● **Exercise inputs**
- - - -
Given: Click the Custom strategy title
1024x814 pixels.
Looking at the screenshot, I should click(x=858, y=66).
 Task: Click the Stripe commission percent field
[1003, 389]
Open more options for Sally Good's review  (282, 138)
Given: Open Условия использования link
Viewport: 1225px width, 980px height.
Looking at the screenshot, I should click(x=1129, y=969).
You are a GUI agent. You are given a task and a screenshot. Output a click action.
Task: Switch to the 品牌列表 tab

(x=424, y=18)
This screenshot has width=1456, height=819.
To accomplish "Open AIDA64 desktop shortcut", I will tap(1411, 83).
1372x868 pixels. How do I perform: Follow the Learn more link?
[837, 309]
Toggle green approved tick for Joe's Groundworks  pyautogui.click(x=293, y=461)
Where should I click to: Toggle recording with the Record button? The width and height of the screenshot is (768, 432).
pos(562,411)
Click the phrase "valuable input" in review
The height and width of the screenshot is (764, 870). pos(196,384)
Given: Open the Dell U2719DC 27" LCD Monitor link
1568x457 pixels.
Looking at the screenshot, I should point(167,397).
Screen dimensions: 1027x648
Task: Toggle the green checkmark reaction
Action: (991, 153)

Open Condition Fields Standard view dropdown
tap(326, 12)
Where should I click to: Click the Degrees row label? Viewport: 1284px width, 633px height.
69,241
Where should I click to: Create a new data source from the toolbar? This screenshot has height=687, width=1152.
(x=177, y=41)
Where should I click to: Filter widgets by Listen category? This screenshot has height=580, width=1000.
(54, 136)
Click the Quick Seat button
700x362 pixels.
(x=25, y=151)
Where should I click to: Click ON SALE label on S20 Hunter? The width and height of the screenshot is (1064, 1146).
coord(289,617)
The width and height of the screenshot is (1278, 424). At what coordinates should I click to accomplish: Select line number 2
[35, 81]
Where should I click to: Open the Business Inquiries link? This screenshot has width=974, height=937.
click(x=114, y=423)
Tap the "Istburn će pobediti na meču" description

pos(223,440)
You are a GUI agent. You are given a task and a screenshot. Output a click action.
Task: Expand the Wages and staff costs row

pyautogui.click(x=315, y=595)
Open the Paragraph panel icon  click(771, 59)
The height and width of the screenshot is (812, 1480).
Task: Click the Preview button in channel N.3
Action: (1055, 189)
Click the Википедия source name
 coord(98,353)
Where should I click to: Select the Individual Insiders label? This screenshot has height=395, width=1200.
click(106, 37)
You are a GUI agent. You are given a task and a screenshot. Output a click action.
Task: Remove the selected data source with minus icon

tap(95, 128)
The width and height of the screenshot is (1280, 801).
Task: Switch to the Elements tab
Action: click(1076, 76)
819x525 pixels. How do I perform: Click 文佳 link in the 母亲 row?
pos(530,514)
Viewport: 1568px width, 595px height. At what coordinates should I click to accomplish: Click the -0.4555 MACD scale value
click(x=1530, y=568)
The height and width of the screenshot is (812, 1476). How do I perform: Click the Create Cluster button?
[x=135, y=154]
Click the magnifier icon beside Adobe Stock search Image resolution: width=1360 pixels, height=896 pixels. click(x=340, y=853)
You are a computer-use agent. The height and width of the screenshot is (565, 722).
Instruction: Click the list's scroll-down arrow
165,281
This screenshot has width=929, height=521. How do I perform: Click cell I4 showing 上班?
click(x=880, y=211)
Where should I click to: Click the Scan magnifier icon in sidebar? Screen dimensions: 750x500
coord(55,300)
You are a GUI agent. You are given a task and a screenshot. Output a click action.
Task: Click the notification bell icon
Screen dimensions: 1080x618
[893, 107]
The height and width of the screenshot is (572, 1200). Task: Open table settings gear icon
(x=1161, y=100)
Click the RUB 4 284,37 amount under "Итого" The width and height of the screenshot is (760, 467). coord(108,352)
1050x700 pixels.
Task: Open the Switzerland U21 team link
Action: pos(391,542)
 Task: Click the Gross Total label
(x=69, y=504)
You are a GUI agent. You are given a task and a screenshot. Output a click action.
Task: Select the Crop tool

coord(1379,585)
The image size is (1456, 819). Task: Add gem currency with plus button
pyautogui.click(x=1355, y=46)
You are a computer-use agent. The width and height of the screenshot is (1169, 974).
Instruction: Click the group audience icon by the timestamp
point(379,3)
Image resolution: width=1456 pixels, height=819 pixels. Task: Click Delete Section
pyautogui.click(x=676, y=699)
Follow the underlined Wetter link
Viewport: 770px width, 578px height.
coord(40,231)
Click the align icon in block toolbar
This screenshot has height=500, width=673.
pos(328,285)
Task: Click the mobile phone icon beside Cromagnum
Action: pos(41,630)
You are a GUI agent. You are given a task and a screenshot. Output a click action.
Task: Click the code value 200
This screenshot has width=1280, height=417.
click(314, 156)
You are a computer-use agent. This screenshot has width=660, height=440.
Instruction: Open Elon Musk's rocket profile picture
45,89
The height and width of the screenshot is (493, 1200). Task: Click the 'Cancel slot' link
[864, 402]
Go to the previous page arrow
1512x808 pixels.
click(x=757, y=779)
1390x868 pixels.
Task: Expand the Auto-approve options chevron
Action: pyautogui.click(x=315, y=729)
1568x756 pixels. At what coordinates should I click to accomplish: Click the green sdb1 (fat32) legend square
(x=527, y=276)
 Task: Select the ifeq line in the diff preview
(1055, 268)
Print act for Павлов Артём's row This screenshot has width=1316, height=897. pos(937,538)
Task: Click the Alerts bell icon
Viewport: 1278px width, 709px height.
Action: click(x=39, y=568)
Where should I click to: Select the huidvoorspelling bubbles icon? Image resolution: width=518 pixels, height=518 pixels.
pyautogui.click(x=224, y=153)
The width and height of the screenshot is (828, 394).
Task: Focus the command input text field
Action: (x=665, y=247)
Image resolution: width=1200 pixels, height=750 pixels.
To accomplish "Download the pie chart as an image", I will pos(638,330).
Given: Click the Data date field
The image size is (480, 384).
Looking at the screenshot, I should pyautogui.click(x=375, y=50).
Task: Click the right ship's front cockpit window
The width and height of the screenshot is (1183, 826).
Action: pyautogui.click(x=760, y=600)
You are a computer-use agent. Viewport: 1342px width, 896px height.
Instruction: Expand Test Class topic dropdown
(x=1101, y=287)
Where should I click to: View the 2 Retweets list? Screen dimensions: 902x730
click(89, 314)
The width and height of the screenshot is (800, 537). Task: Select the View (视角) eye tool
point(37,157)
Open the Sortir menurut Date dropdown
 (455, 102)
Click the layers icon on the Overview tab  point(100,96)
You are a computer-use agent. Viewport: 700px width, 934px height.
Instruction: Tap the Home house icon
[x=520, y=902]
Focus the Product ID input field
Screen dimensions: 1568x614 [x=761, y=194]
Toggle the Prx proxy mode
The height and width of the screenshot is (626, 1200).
- - - -
● **Description of the task**
Set out every line of the listing above as a Markdown table with two columns, No. and Entry. Number the rows in order and skip blank lines.

● **Answer below**
| No. | Entry |
|---|---|
| 1 | Given: Click the Custom strategy title |
| 2 | 1024x814 pixels. |
| 3 | Looking at the screenshot, I should click(x=858, y=66). |
| 4 |  Task: Click the Stripe commission percent field |
| 5 | [1003, 389] |
| 6 | Open more options for Sally Good's review  (282, 138) |
| 7 | Given: Open Условия использования link |
| 8 | Viewport: 1225px width, 980px height. |
| 9 | Looking at the screenshot, I should click(x=1129, y=969). |
| 10 | You are a GUI agent. You are given a task and a screenshot. Output a click action. |
| 11 | Task: Switch to the 品牌列表 tab |
| 12 | (x=424, y=18) |
| 13 | This screenshot has width=1456, height=819. |
| 14 | To accomplish "Open AIDA64 desktop shortcut", I will tap(1411, 83). |
| 15 | 1372x868 pixels. How do I perform: Follow the Learn more link? |
| 16 | [837, 309] |
| 17 | Toggle green approved tick for Joe's Groundworks  pyautogui.click(x=293, y=461) |
| 18 | Where should I click to: Toggle recording with the Record button? The width and height of the screenshot is (768, 432). |
| 19 | pos(562,411) |
| 20 | Click the phrase "valuable input" in review |
| 21 | The height and width of the screenshot is (764, 870). pos(196,384) |
| 22 | Given: Open the Dell U2719DC 27" LCD Monitor link |
| 23 | 1568x457 pixels. |
| 24 | Looking at the screenshot, I should point(167,397). |
| 25 | Screen dimensions: 1027x648 |
| 26 | Task: Toggle the green checkmark reaction |
| 27 | Action: (991, 153) |
| 28 | Open Condition Fields Standard view dropdown |
| 29 | tap(326, 12) |
| 30 | Where should I click to: Click the Degrees row label? Viewport: 1284px width, 633px height. |
| 31 | 69,241 |
| 32 | Where should I click to: Create a new data source from the toolbar? This screenshot has height=687, width=1152. |
| 33 | (x=177, y=41) |
| 34 | Where should I click to: Filter widgets by Listen category? This screenshot has height=580, width=1000. |
| 35 | (54, 136) |
| 36 | Click the Quick Seat button |
| 37 | 700x362 pixels. |
| 38 | (x=25, y=151) |
| 39 | Where should I click to: Click ON SALE label on S20 Hunter? The width and height of the screenshot is (1064, 1146). |
| 40 | coord(289,617) |
| 41 | The width and height of the screenshot is (1278, 424). At what coordinates should I click to accomplish: Select line number 2 |
| 42 | [35, 81] |
| 43 | Where should I click to: Open the Business Inquiries link? This screenshot has width=974, height=937. |
| 44 | click(x=114, y=423) |
| 45 | Tap the "Istburn će pobediti na meču" description |
| 46 | pos(223,440) |
| 47 | You are a GUI agent. You are given a task and a screenshot. Output a click action. |
| 48 | Task: Expand the Wages and staff costs row |
| 49 | pyautogui.click(x=315, y=595) |
| 50 | Open the Paragraph panel icon  click(771, 59) |
| 51 | The height and width of the screenshot is (812, 1480). |
| 52 | Task: Click the Preview button in channel N.3 |
| 53 | Action: (1055, 189) |
| 54 | Click the Википедия source name |
| 55 |  coord(98,353) |
| 56 | Where should I click to: Select the Individual Insiders label? This screenshot has height=395, width=1200. |
| 57 | click(106, 37) |
| 58 | You are a GUI agent. You are given a task and a screenshot. Output a click action. |
| 59 | Task: Remove the selected data source with minus icon |
| 60 | tap(95, 128) |
| 61 | The width and height of the screenshot is (1280, 801). |
| 62 | Task: Switch to the Elements tab |
| 63 | Action: click(1076, 76) |
| 64 | 819x525 pixels. How do I perform: Click 文佳 link in the 母亲 row? |
| 65 | pos(530,514) |
| 66 | Viewport: 1568px width, 595px height. At what coordinates should I click to accomplish: Click the -0.4555 MACD scale value |
| 67 | click(x=1530, y=568) |
| 68 | The height and width of the screenshot is (812, 1476). How do I perform: Click the Create Cluster button? |
| 69 | [x=135, y=154] |
| 70 | Click the magnifier icon beside Adobe Stock search Image resolution: width=1360 pixels, height=896 pixels. click(x=340, y=853) |
| 71 | You are a computer-use agent. The height and width of the screenshot is (565, 722). |
| 72 | Instruction: Click the list's scroll-down arrow |
| 73 | 165,281 |
| 74 | This screenshot has width=929, height=521. How do I perform: Click cell I4 showing 上班? |
| 75 | click(x=880, y=211) |
| 76 | Where should I click to: Click the Scan magnifier icon in sidebar? Screen dimensions: 750x500 |
| 77 | coord(55,300) |
| 78 | You are a GUI agent. You are given a task and a screenshot. Output a click action. |
| 79 | Task: Click the notification bell icon |
| 80 | Screen dimensions: 1080x618 |
| 81 | [893, 107] |
| 82 | The height and width of the screenshot is (572, 1200). Task: Open table settings gear icon |
| 83 | (x=1161, y=100) |
| 84 | Click the RUB 4 284,37 amount under "Итого" The width and height of the screenshot is (760, 467). coord(108,352) |
| 85 | 1050x700 pixels. |
| 86 | Task: Open the Switzerland U21 team link |
| 87 | Action: pos(391,542) |
| 88 |  Task: Click the Gross Total label |
| 89 | (x=69, y=504) |
| 90 | You are a GUI agent. You are given a task and a screenshot. Output a click action. |
| 91 | Task: Select the Crop tool |
| 92 | coord(1379,585) |
| 93 | The image size is (1456, 819). Task: Add gem currency with plus button |
| 94 | pyautogui.click(x=1355, y=46) |
| 95 | You are a computer-use agent. The width and height of the screenshot is (1169, 974). |
| 96 | Instruction: Click the group audience icon by the timestamp |
| 97 | point(379,3) |
| 98 | Image resolution: width=1456 pixels, height=819 pixels. Task: Click Delete Section |
| 99 | pyautogui.click(x=676, y=699) |
| 100 | Follow the underlined Wetter link |
| 101 | Viewport: 770px width, 578px height. |
| 102 | coord(40,231) |
| 103 | Click the align icon in block toolbar |
| 104 | This screenshot has height=500, width=673. |
| 105 | pos(328,285) |
| 106 | Task: Click the mobile phone icon beside Cromagnum |
| 107 | Action: pos(41,630) |
| 108 | You are a GUI agent. You are given a task and a screenshot. Output a click action. |
| 109 | Task: Click the code value 200 |
| 110 | This screenshot has width=1280, height=417. |
| 111 | click(314, 156) |
| 112 | You are a computer-use agent. This screenshot has width=660, height=440. |
| 113 | Instruction: Open Elon Musk's rocket profile picture |
| 114 | 45,89 |
| 115 | The height and width of the screenshot is (493, 1200). Task: Click the 'Cancel slot' link |
| 116 | [864, 402] |
| 117 | Go to the previous page arrow |
| 118 | 1512x808 pixels. |
| 119 | click(x=757, y=779) |
| 120 | 1390x868 pixels. |
| 121 | Task: Expand the Auto-approve options chevron |
| 122 | Action: pyautogui.click(x=315, y=729) |
| 123 | 1568x756 pixels. At what coordinates should I click to accomplish: Click the green sdb1 (fat32) legend square |
| 124 | (x=527, y=276) |
| 125 |  Task: Select the ifeq line in the diff preview |
| 126 | (1055, 268) |
| 127 | Print act for Павлов Артём's row This screenshot has width=1316, height=897. pos(937,538) |
| 128 | Task: Click the Alerts bell icon |
| 129 | Viewport: 1278px width, 709px height. |
| 130 | Action: click(x=39, y=568) |
| 131 | Where should I click to: Select the huidvoorspelling bubbles icon? Image resolution: width=518 pixels, height=518 pixels. |
| 132 | pyautogui.click(x=224, y=153) |
| 133 | The width and height of the screenshot is (828, 394). |
| 134 | Task: Focus the command input text field |
| 135 | Action: (x=665, y=247) |
| 136 | Image resolution: width=1200 pixels, height=750 pixels. |
| 137 | To accomplish "Download the pie chart as an image", I will pos(638,330). |
| 138 | Given: Click the Data date field |
| 139 | The image size is (480, 384). |
| 140 | Looking at the screenshot, I should pyautogui.click(x=375, y=50). |
| 141 | Task: Click the right ship's front cockpit window |
| 142 | The width and height of the screenshot is (1183, 826). |
| 143 | Action: pyautogui.click(x=760, y=600) |
| 144 | You are a computer-use agent. Viewport: 1342px width, 896px height. |
| 145 | Instruction: Expand Test Class topic dropdown |
| 146 | (x=1101, y=287) |
| 147 | Where should I click to: View the 2 Retweets list? Screen dimensions: 902x730 |
| 148 | click(89, 314) |
| 149 | The width and height of the screenshot is (800, 537). Task: Select the View (视角) eye tool |
| 150 | point(37,157) |
| 151 | Open the Sortir menurut Date dropdown |
| 152 |  (455, 102) |
| 153 | Click the layers icon on the Overview tab  point(100,96) |
| 154 | You are a computer-use agent. Viewport: 700px width, 934px height. |
| 155 | Instruction: Tap the Home house icon |
| 156 | [x=520, y=902] |
| 157 | Focus the Product ID input field |
| 158 | Screen dimensions: 1568x614 [x=761, y=194] |
| 159 | Toggle the Prx proxy mode |
| 160 | The height and width of the screenshot is (626, 1200). |